During Q1 fiscal 2026, Fluence repurchased 118,396 Class A shares for $2.4 million. No dividends were declared. Capital expenditures totaled $9.3M (2.0% of revenue), split between software capitalization ($3.5M) and property & equipment ($5.8M). The company maintained its $500M 2024 Revolver with no cash borrowings outstanding; $121.7M in letters of credit were issued. A new $150M supply chain financing facility was established in August 2025, with $11.4M outstanding at quarter-end.
The company operates as a single reportable segment. Revenue for the three months ended December 31, 2025 was $475.2M, up 154.5% YoY. Revenue by geography: Americas $333.8M (70.2%), APAC $68.0M (14.3%), EMEA $73.4M (15.4%). Within the segment, revenue from energy storage products and solutions was $450.9M, services $22.5M, and digital applications $1.9M. The net loss for the segment was $62.6M.
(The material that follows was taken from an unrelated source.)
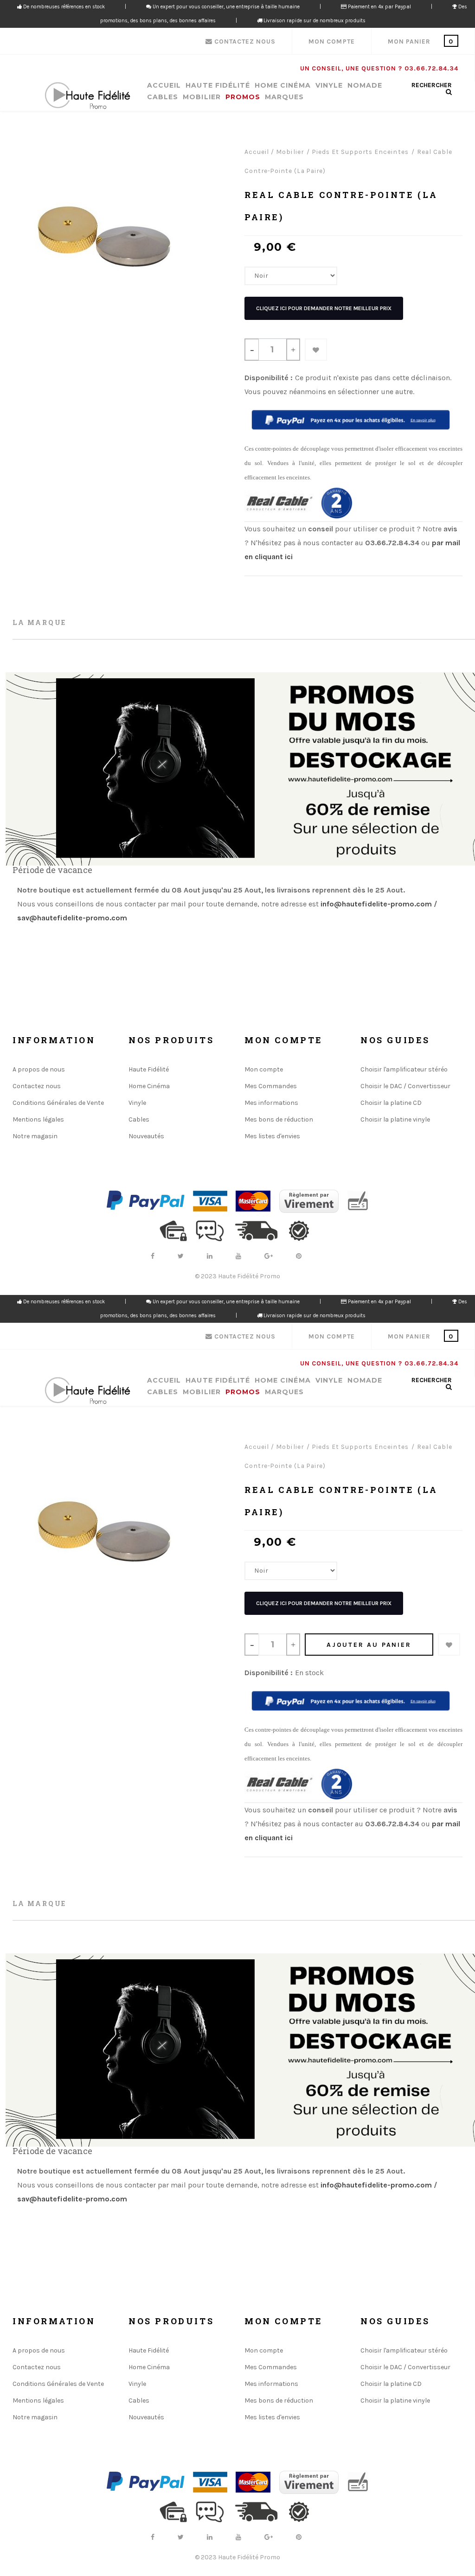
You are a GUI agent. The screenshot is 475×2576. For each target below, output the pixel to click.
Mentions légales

Net loss widened to -$62.6 million from -$57.0 million, while operating cash flow deteriorated to -$226.8 million from -$211.2 million. The divergence is primarily due to large working capital outflows: trade receivables, unbilled receivables, and related-party receivables consumed $50.1 million (vs. an inflow of $181.1 million in the prior year). Inventory also absorbed $77.4 million, though less than the $368.8 million in Q1 FY2026. Accounts payable declined by $182.7 million, reflecting supplier payments. Deferred revenue provided $163.3 million, partially offsetting these drains. Capex intensity rose to $9.3 million (from $5.2 million), representing 4.1% of operating cash outflow. No free cash flow is explicitly stated; however, CFO plus capex yields -$236.1 million. No share repurchases or dividends were paid. The company did not raise debt in the current period, contrasting with $400 million in convertible note proceeds in the prior year. Anomalies include a $6.2 million interest payment and $3.7 million in income taxes paid, both modest relative to the operating cash deficit.